• Your assignment:
Quote only the lines from the top of the listing below down to and including the line with "Wynajem mieszkania, domu, pokoju (384, 2275)".

----

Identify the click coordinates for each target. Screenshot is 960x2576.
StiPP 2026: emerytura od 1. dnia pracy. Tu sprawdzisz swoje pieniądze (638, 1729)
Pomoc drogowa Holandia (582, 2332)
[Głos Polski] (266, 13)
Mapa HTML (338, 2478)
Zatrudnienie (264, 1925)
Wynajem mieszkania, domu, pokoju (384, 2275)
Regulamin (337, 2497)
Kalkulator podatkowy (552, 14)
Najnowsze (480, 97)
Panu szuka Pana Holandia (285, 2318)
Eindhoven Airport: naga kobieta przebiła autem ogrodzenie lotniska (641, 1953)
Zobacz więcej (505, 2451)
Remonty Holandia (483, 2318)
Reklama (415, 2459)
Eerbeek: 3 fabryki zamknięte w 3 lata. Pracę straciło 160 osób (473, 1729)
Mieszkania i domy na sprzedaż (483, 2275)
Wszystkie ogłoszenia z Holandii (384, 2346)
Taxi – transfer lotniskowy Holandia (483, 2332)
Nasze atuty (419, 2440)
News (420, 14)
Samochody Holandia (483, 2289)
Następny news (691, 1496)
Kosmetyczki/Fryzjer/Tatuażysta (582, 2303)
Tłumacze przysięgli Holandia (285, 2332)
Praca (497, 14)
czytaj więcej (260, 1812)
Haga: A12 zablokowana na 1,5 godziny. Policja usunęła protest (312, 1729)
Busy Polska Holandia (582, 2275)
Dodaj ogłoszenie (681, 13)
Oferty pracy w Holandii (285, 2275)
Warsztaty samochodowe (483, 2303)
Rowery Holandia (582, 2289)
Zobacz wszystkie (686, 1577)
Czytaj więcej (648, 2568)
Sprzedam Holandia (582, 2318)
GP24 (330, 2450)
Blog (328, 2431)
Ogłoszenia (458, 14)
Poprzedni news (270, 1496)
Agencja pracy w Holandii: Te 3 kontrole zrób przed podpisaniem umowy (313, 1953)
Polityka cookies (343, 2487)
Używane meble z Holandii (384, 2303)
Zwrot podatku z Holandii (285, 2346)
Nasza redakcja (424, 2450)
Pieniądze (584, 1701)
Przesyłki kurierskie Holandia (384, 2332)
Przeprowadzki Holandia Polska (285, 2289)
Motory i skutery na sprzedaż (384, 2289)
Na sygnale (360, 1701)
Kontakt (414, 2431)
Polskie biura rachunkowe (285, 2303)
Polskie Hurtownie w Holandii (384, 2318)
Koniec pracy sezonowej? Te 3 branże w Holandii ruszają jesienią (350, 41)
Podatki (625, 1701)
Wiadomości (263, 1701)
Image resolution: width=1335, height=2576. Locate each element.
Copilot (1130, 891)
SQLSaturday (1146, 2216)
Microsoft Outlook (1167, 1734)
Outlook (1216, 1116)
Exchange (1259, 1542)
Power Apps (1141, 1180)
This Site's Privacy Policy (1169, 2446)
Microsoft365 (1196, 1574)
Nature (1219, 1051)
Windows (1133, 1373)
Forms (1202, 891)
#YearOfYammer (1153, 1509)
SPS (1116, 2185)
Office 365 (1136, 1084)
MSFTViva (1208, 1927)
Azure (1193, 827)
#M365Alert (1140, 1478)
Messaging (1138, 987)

----

• Written response:
Identify the click coordinates for each target. Screenshot is 960x2576.
StiPP 2026: emerytura od 1. dnia pracy. Tu sprawdzisz swoje pieniądze (638, 1729)
Pomoc drogowa Holandia (582, 2332)
[Głos Polski] (266, 13)
Mapa HTML (338, 2478)
Zatrudnienie (264, 1925)
Wynajem mieszkania, domu, pokoju (384, 2275)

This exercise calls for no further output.